Creating a private cluster in GKE, terraform vs console

8/18/2019

I've been trying to setup a terraform module to create private cluster, and I'm struggling with a strange situation.

When creating a cluster with a master authorized network, if I do it through the GCP console, I can create the private cluster just fine. But when I do it with Terraform, I get a strange error:

 Invalid master authorized networks: network "<cidr>" is not a reserved network, which is required for private endpoints.

The interesting parts of the code are as follows:

....
master_authorized_networks_config {
  cidr_blocks {
    cidr_block = "<my-network-cidr>"
  }
}

private_cluster_config {
  enable_private_endpoint = true
  enable_private_nodes    = true
  master_ipv4_cidr_block  = "<cidr>"
}
....

Is there something I'm forgetting here?

-- Angel Villalain
google-cloud-platform
google-kubernetes-engine
terraform

3 Answers

8/19/2019

I was able to figure it out by myself, I guess I should have read the all the documentation on the gcp side in detail.

The problem here is that I'm adding a master authorized network cidr range to enable local network access, that is an external address and from the GCP documentation

You cannot include external IP addresses in the list of master authorized networks, because access to the public endpoint is disabled.

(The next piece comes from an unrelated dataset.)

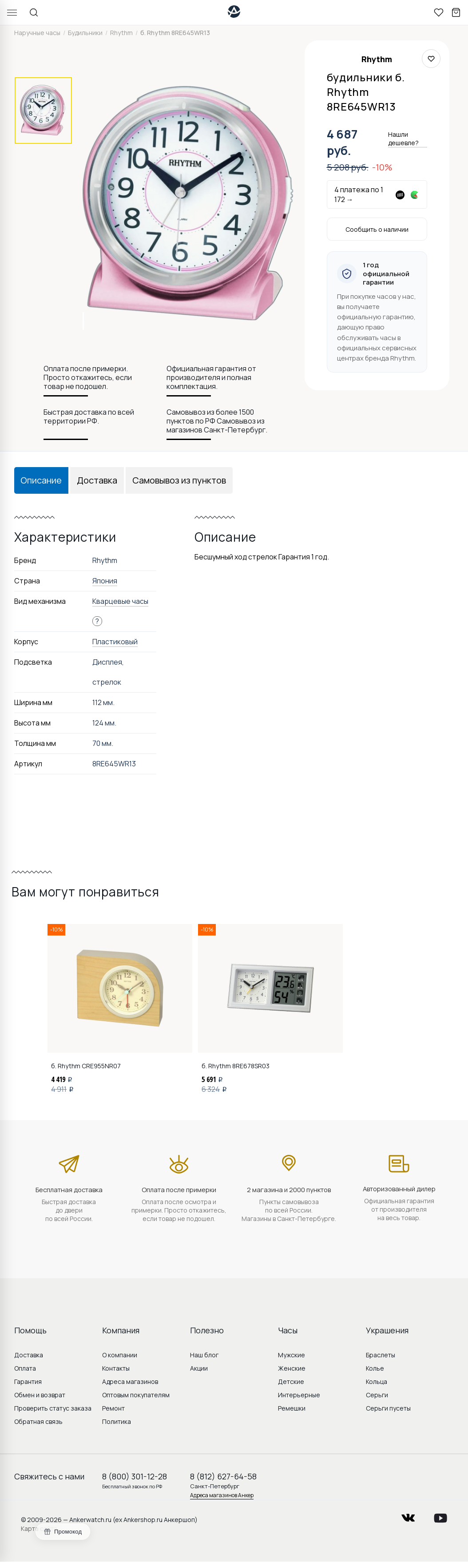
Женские (291, 1368)
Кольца (376, 1381)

If you are curious, and want know more click here

-- Angel Villalain
Source: StackOverflow

9/6/2019

I've had the same issue recently.

The solution I found is to set the enable_private_endpoint = false.

In this case the private endpoint created anyway, but you are allowed to add CIDR with external addresses to master authorized networks.

-- dds
Source: StackOverflow

10/31/2019

According to google docs (https://cloud.google.com/kubernetes-engine/docs/how-to/private-clusters ), it should be possible to have both private and public endpoints, and master_authorized_networks_config should have networks which can reach either of those endpoints.

If setting enable_private_endpoint to false means that the private endpoint is created, but it also creates the public endpoint, then that is a horribly mis-named variable, since it is actually flipping the public endpoint off and on, not the private one. Apparently, specifying a private_cluster_config is sufficient to enable the private endpoint, and the flag toggles the public endpoint, if reported behaviour is to be believed.

That is certainly the experience that I had - specifying my local ip address in the master_authorized_networks_config caused cluster creation to fail when enable_private_endpoint is true. When I set it to false, I get both endpoints and the config is not rejected.